The thoughts of storied Australian economist Professor Ross Garnaut AC were likely a favourite for many attendees, as he shared his thoughts on the action needed, while emphasising the role accountants must play.

“The game of investment and trade in zero emissions goods and services is all about certification. If the reductions in emissions are going to come through the decisions of private businesses, whether the pressures are mandatory compliance with the law or voluntary, investors and consumers want to know they’re buying low emissions products.”

“If a business is telling consumers and investors ‘we are zero emissions,’ an accountant has to certify that they are.”

While the consequences of not acting as a collective in response to climate change were existential, Garnaut expressed that on the flipside, there were significant domestic opportunities.

“Australia has a massive interest in the success of global action to contain climate change.

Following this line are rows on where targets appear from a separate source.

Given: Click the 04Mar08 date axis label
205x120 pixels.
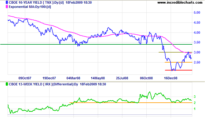Looking at the screenshot, I should pyautogui.click(x=73, y=78).
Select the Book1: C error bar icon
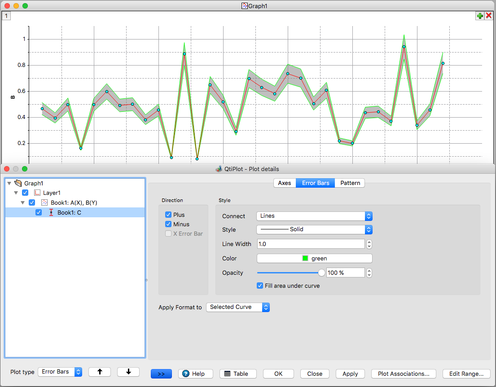 (51, 212)
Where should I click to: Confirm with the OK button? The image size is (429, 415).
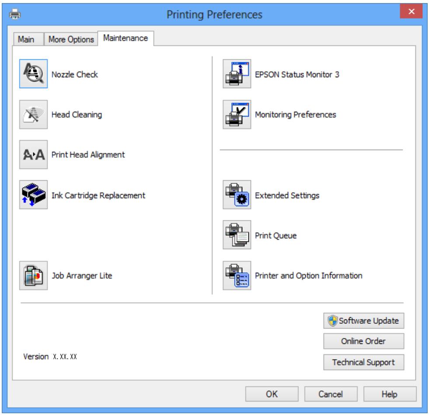[x=272, y=394]
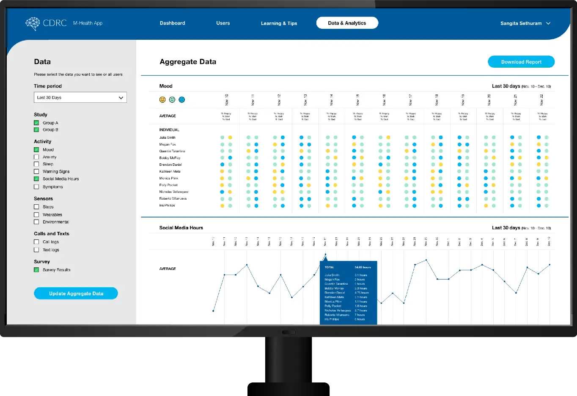Click the highlighted Nov. 20 chart peak
Image resolution: width=577 pixels, height=396 pixels.
325,255
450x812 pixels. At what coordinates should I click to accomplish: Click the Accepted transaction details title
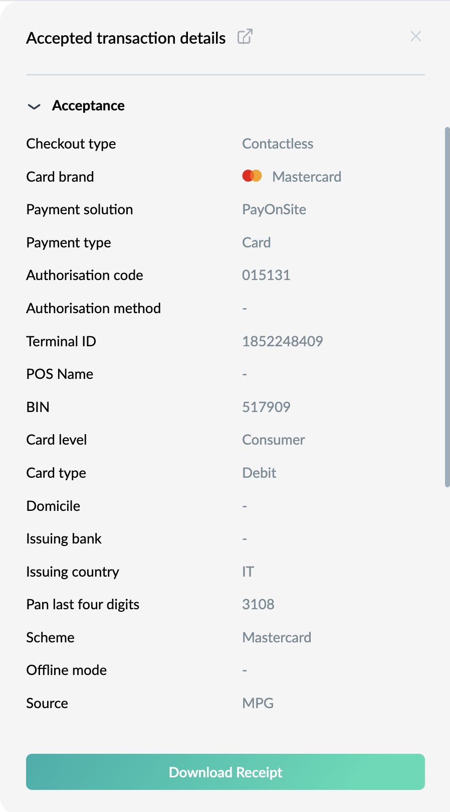(x=126, y=38)
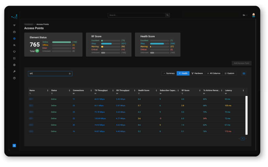Open the Status column filter
The height and width of the screenshot is (167, 268).
coord(52,93)
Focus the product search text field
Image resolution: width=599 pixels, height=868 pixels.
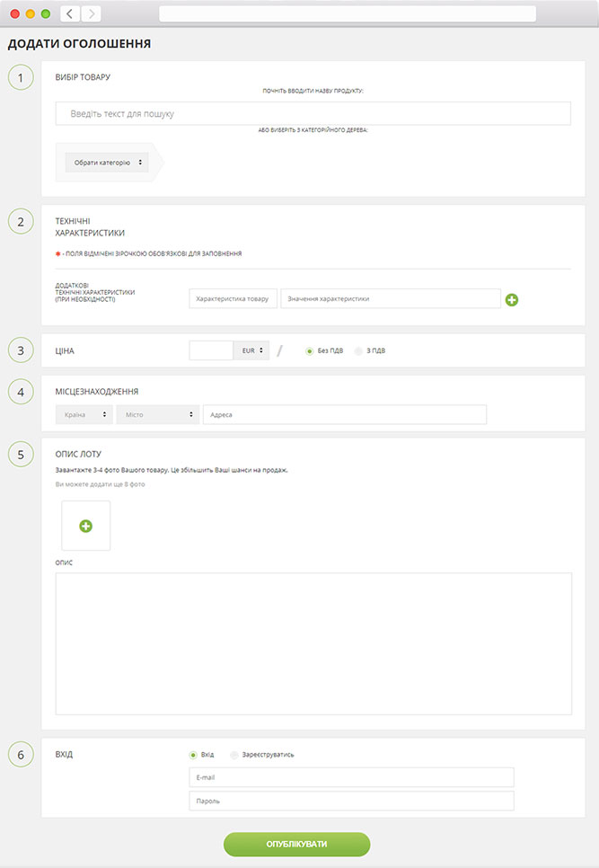[x=313, y=114]
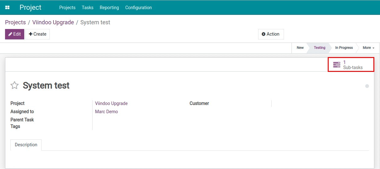Viewport: 380px width, 169px height.
Task: Click the Edit button
Action: pyautogui.click(x=14, y=34)
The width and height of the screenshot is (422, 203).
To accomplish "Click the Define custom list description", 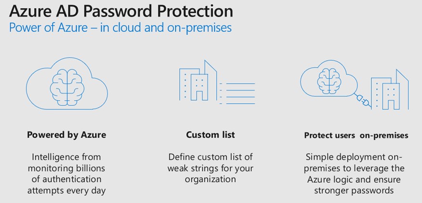I will click(x=210, y=168).

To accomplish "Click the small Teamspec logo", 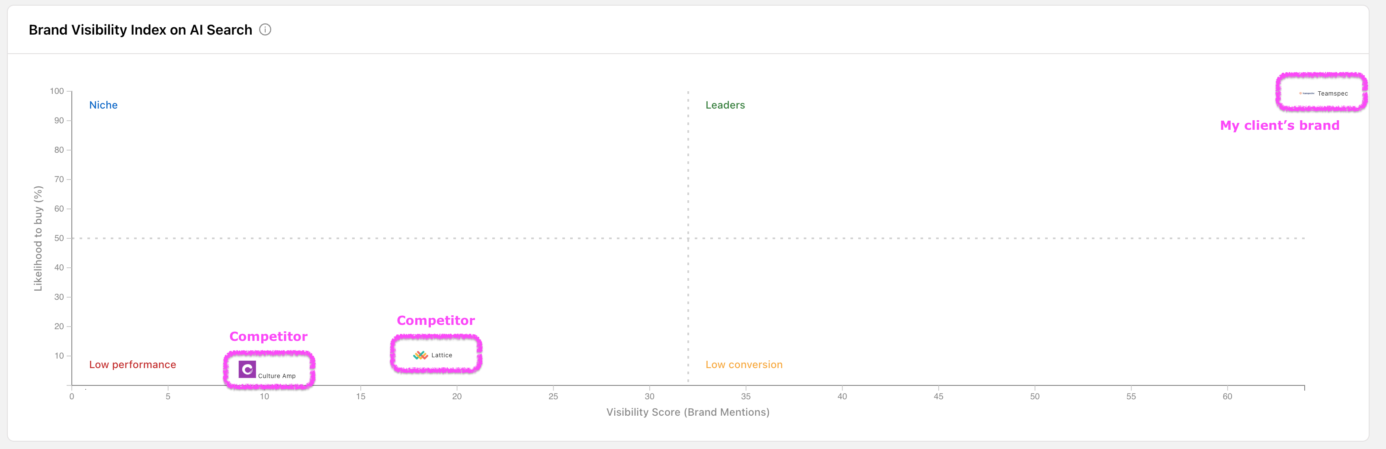I will (1306, 94).
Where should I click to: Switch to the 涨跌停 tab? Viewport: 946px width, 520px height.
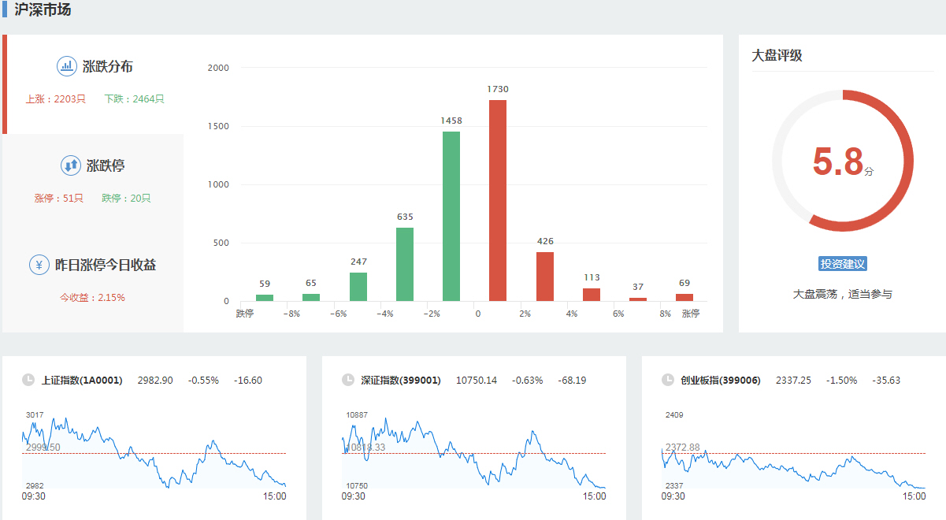point(106,166)
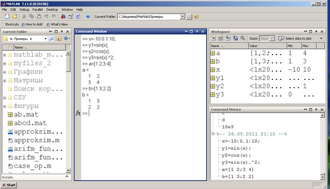Viewport: 330px width, 189px height.
Task: Open the Desktop menu
Action: [x=52, y=9]
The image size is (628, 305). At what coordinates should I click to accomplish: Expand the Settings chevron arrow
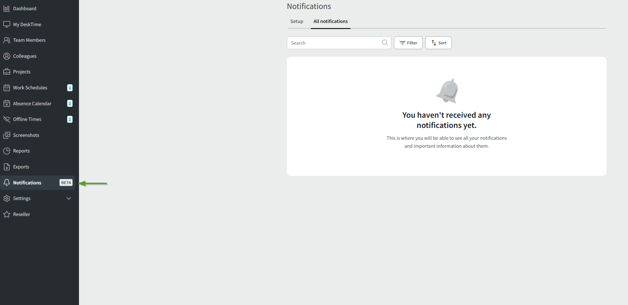(69, 198)
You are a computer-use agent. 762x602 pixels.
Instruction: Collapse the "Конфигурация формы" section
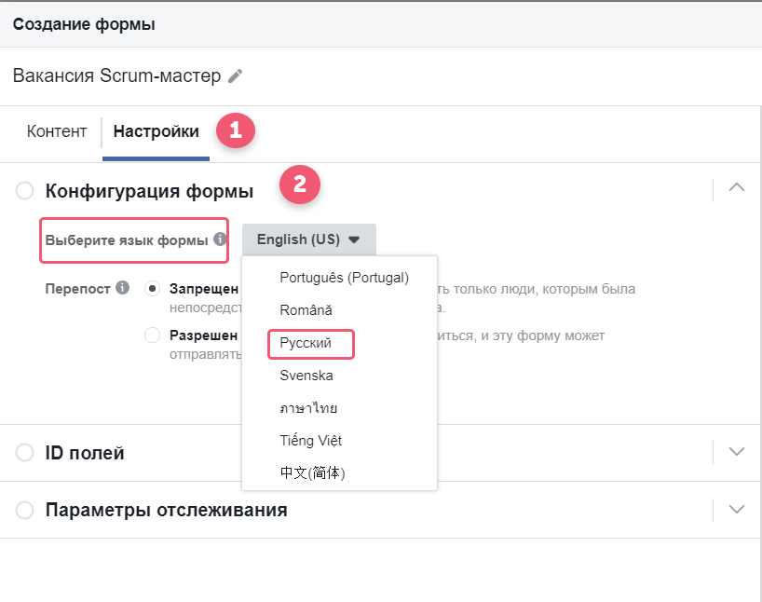point(736,185)

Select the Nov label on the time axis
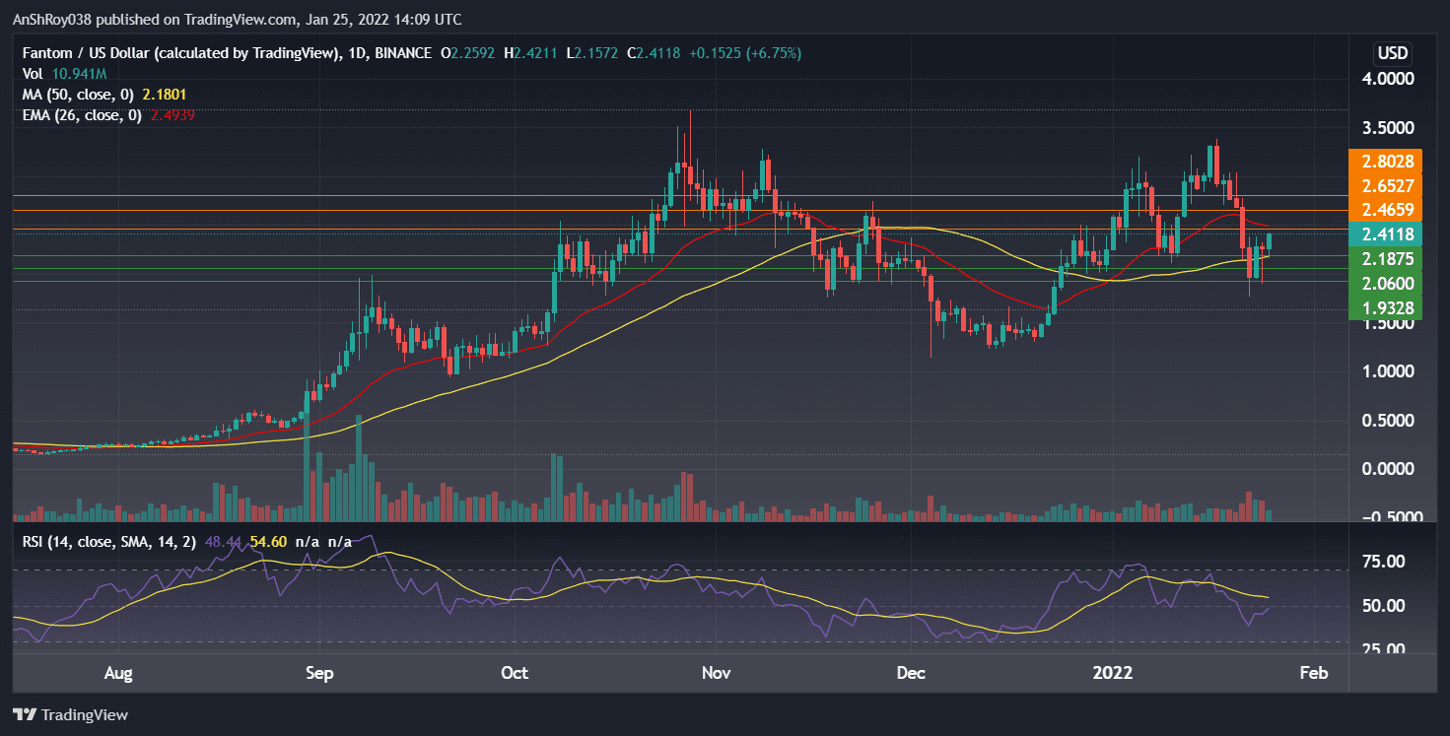pos(717,673)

It is the country most vulnerable to climate change. It is the country with the renewable energy and land best to prosper most from successful movement to a zero emissions economy. And Australia and New Zealand would both be damaged immensely by the regional political disorder, in the South Pacific, Southeast Asia and South Asia, that would accompany failure of climate change mitigation”. 

“Australia is the odd country out in the developed democratic world on the crucial commitments to action over the next decade. We need to join other developed democracies including New Zealand on a strong 2030 target and methane and coal reductions.”

“Phasing out coal is harder for us and New Zealand of course. But if we joined the US in commitment to zero emissions in power generation by 2035, and managed it well, we would have cheaper, more secure, and more reliable power.”

His comments highlighted both the cost of failure on international cooperation on climate change, opportunities from full participation in successful climate change mitigation, and the important role accountants must play.

In closing, a quote from CA ANZ President Nives Botica Redmayne FCA delivered the call to action for all those in attendance.

“We are well known for charting the best course of action, for making a difference, so shaping a sustainable future is a task fit for us as chartered accountants.”